# TASK REQUIREMENTS:
Your job is to give again, exactly and with no additions, the lines in the records below from the one with "713x446 pixels." through the one with "The width and height of the screenshot is (232, 174).", both included. Omit the pictures.

(Stored data entries)

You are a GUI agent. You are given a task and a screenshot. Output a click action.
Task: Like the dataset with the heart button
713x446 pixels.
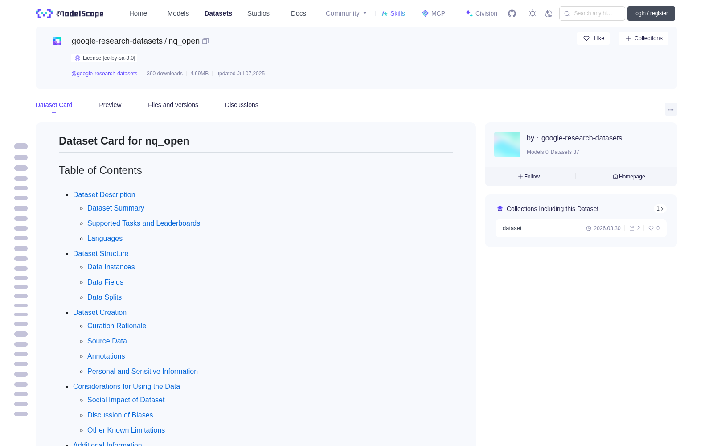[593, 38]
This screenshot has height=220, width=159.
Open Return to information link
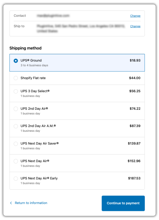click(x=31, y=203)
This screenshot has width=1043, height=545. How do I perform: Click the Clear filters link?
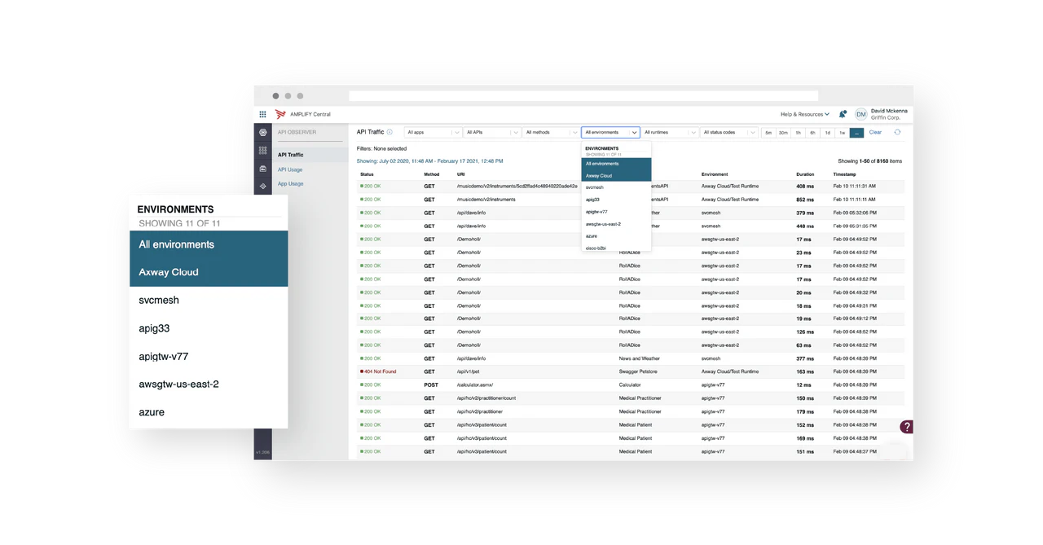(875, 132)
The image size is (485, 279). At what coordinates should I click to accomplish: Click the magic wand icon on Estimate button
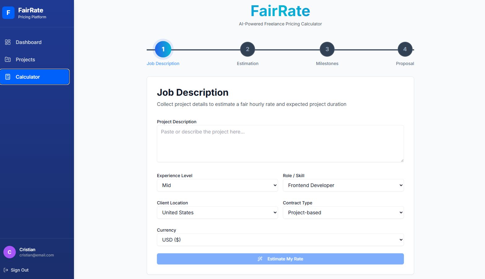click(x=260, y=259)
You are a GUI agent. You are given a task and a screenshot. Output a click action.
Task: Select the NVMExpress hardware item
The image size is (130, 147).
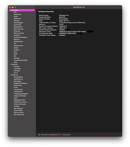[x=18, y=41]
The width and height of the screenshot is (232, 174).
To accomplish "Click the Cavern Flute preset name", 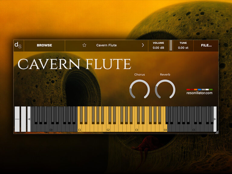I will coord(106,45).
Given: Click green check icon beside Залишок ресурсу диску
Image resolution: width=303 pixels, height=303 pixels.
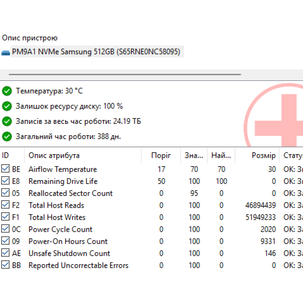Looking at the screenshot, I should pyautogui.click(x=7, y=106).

==

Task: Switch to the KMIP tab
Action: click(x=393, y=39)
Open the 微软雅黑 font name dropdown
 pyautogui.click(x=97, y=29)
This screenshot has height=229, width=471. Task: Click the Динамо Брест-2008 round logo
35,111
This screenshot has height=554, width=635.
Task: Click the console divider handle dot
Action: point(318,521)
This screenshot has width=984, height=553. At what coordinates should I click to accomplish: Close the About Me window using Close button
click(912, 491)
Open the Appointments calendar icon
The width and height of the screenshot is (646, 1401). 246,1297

==

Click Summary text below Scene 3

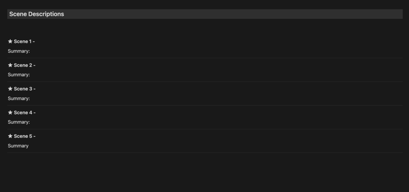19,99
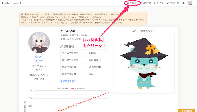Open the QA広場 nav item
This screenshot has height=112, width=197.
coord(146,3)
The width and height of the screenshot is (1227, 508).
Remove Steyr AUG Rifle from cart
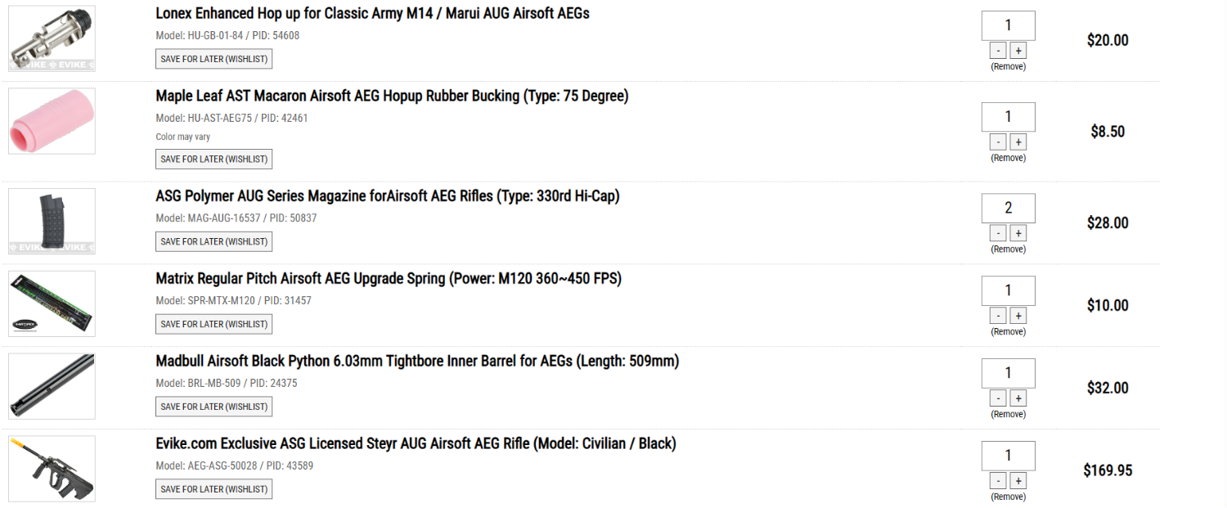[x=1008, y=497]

# FINISHED TASK:
713x446 pixels.
[593, 38]
This screenshot has height=220, width=159.
Open Return to information link
click(x=31, y=203)
This screenshot has width=1043, height=545. How do I perform: Click the Clear filters link?
(875, 132)
The image size is (485, 279). At what coordinates should I click to accomplish: Click the magic wand icon on Estimate button
click(x=260, y=259)
You are a GUI agent. You are given a task and a screenshot. Output a click action.
Task: Select the NVMExpress hardware item
The image size is (130, 147).
[x=18, y=41]
The width and height of the screenshot is (232, 174).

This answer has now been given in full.